Sean Connery and Michelle Pfeiffer are Barley and Katya in the screen adaptation of John le Carré's novel of the same title. Barney is the world-weary and alcoholic London publisher to whom a book manuscript is smuggled by the Russian Katya, a woman Barley claims most emphatically not to know. Since the document is actually a survey of the status of Soviet defense weaponry, the British Secret Service, which intercepted the manuscript, views Barley's disclaimer as tepid at best. After intense questioning, and a call upon his loyalty to Queen and Empire, Barley is persuaded to return to Moscow to meet Katya, and determine her source of information. The latter turns out to be Dante, a well-respected physicist embedded in the Soviet defense establishment, who is known to British intelligence and is also Katya's boyfriend. Finally realizing the identity and potential value of the contact, MI6 approaches the CIA with a proposal for a continuing joint operation using Barley as the field agent. The moneyed Americans, of course, insist on playing the dominant mission controller, relegating the Brits to the role of interested observer.
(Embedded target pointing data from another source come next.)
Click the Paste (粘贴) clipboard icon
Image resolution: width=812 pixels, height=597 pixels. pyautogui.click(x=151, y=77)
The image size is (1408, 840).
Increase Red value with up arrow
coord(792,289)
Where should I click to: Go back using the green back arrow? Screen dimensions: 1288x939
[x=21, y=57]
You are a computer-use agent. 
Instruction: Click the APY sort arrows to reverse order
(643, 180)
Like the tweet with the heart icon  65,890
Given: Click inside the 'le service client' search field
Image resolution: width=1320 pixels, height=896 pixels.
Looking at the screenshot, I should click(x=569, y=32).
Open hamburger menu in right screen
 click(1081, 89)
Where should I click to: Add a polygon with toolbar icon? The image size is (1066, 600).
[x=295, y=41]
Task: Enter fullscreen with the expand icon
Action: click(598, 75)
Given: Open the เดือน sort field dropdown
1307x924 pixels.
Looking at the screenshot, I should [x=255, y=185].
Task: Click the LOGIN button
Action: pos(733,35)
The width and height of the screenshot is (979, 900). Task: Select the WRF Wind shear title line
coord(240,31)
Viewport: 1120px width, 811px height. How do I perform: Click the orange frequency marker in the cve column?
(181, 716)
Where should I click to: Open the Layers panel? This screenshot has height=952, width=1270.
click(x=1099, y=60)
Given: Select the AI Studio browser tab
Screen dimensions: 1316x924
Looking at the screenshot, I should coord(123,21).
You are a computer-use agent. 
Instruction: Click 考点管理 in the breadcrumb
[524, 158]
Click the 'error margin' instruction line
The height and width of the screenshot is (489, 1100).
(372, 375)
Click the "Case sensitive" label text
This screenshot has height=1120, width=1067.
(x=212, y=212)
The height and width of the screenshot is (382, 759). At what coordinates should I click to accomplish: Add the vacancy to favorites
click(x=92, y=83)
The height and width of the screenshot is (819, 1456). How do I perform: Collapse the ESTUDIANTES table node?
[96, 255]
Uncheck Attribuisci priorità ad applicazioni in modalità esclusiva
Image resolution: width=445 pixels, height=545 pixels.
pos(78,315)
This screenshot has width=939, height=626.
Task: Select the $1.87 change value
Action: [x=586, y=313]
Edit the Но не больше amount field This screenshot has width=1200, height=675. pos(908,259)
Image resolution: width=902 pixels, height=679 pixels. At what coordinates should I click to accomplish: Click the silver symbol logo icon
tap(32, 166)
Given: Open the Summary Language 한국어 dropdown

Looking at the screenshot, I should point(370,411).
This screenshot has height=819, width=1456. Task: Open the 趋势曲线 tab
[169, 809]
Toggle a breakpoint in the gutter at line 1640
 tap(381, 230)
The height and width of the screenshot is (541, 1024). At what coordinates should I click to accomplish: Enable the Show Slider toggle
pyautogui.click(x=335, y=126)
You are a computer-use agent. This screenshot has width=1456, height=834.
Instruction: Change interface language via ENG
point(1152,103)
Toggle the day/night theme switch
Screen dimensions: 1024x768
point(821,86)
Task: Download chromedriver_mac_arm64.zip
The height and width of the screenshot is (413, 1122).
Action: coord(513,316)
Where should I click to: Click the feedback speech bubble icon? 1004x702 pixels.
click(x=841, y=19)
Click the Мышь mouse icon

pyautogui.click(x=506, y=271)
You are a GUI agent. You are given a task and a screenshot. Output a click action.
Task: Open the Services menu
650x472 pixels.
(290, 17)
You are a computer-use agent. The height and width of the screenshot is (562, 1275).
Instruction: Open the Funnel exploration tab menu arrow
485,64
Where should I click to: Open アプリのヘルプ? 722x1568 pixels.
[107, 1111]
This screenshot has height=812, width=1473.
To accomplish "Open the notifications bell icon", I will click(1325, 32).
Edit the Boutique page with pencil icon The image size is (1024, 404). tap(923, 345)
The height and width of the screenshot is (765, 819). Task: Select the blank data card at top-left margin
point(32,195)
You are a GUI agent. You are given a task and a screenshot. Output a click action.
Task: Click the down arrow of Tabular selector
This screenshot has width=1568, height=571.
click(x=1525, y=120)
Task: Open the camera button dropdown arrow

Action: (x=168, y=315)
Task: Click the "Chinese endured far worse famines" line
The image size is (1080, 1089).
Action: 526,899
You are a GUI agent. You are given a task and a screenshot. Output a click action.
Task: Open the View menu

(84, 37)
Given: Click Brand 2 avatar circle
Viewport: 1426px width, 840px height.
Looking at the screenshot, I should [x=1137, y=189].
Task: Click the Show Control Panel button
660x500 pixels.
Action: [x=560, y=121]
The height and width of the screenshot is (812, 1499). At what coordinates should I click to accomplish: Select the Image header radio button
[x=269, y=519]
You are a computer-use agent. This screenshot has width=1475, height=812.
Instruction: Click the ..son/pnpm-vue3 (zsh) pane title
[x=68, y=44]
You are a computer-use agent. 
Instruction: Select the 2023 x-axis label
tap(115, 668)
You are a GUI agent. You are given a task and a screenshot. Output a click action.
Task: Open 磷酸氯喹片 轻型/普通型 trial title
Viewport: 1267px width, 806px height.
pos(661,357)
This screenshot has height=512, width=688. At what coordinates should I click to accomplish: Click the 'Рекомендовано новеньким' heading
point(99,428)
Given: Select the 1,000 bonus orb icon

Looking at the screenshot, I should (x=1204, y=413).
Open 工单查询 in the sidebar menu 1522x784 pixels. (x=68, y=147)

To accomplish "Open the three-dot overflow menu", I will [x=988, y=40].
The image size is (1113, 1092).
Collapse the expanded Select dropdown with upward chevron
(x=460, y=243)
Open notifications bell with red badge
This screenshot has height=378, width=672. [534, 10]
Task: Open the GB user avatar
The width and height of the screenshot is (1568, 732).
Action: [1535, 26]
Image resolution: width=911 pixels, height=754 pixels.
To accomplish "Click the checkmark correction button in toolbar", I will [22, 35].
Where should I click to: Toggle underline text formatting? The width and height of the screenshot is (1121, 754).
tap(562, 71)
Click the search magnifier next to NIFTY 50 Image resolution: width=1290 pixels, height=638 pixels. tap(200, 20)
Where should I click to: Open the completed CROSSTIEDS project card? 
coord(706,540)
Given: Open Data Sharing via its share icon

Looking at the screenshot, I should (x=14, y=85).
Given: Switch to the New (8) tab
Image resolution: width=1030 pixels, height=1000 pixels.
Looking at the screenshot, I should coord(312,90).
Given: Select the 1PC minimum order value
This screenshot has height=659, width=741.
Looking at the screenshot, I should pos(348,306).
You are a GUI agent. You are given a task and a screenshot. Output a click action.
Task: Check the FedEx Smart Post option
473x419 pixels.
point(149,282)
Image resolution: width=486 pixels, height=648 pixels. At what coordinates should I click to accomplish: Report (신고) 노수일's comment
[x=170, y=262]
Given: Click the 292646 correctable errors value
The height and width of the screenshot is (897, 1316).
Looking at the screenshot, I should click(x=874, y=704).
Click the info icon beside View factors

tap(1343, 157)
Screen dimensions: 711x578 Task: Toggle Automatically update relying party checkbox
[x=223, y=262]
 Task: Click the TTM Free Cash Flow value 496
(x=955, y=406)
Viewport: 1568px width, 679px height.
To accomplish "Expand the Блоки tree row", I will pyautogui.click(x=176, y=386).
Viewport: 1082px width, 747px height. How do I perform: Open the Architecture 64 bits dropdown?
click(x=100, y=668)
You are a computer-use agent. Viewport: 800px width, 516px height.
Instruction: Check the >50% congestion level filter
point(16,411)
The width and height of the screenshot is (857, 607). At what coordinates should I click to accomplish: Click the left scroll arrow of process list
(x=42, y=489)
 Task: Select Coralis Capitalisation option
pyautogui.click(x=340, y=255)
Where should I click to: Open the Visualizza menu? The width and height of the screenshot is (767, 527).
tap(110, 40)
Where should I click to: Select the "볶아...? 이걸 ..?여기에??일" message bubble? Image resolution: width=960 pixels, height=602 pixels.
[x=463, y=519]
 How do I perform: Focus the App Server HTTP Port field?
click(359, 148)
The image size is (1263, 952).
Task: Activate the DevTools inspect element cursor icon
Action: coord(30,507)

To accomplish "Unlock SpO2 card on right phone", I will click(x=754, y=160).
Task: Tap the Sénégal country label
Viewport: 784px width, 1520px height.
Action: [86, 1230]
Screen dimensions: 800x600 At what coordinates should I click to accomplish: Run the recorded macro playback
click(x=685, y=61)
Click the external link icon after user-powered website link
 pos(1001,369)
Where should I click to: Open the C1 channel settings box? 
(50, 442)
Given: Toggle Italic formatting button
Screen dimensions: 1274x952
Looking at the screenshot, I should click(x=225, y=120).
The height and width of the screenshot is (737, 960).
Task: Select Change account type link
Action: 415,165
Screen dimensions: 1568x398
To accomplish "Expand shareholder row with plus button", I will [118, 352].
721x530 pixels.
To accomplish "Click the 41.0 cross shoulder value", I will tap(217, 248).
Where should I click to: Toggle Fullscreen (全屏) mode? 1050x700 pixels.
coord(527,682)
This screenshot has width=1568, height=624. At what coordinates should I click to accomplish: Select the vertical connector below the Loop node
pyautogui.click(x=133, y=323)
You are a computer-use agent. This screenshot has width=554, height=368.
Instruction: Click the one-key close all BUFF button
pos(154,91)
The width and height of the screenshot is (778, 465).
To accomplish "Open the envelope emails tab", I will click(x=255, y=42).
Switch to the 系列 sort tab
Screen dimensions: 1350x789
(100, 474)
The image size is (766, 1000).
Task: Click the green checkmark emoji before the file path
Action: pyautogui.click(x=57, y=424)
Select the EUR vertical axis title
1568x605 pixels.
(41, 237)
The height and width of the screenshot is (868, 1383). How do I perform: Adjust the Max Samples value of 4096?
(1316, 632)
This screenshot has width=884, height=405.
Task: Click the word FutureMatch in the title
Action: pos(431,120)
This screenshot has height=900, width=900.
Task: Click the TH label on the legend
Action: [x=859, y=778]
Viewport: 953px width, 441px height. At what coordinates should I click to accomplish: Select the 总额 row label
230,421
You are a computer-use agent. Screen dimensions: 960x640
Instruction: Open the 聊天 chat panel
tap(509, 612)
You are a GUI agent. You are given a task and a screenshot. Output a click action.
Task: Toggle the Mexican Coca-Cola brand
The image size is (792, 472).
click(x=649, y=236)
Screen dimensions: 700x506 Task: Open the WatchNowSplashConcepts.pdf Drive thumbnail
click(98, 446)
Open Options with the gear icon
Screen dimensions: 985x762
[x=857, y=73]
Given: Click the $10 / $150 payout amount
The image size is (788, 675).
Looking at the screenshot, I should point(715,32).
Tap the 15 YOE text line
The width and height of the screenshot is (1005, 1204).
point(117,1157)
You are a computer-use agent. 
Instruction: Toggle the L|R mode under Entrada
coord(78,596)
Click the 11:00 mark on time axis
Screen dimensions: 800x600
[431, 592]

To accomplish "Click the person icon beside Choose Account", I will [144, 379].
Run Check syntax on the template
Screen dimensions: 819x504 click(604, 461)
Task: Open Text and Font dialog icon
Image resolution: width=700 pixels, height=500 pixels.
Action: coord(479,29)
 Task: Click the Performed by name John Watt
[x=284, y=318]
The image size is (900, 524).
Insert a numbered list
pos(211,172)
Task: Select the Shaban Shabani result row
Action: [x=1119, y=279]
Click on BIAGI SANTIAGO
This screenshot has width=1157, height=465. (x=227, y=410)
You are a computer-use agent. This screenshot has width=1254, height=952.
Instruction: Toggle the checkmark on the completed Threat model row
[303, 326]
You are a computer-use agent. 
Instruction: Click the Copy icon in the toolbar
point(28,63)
A criticism of this film was that it's too boring. Not so, if one accepts and understands that le Carré's plots are not action oriented by design. Rather, they revolve around character evolution and relatively subtle confrontations that are more intellectual and psychological than physical. Le Carré's books are, admittedly, an acquired taste, and not for the shallow-minded. The filmed version of THE RUSSIA HOUSE is true to its literary roots. There are here no feats of 007-like derring-do confounding the evildoers on missions impossible. The storyline unfolds at a comparatively sedate, realistic pace.

The casting was perfect. Veterans Connery and Pfeiffer are magnificent together. The latter's portrayal of a Slavic damsel-in-distress is especially convincing. James Fox as the urbane, gentlemanly MI6 controller serves as the perfect foil to the abrasive, take-no-prisoners (stereotypically Yank) attitude of his CIA counterpart, played by Roy Scheider. Klaus Brandauer as Dante is appropriately enigmatic. The location cinematography is visually sumptuous.

After awhile, one gets weary of the steady diet of action spy thrillers that rampage across the silver screen. As a change of gait, THE RUSSIA HOUSE is supremely satisfying, especially the bittersweet ending. I loved it.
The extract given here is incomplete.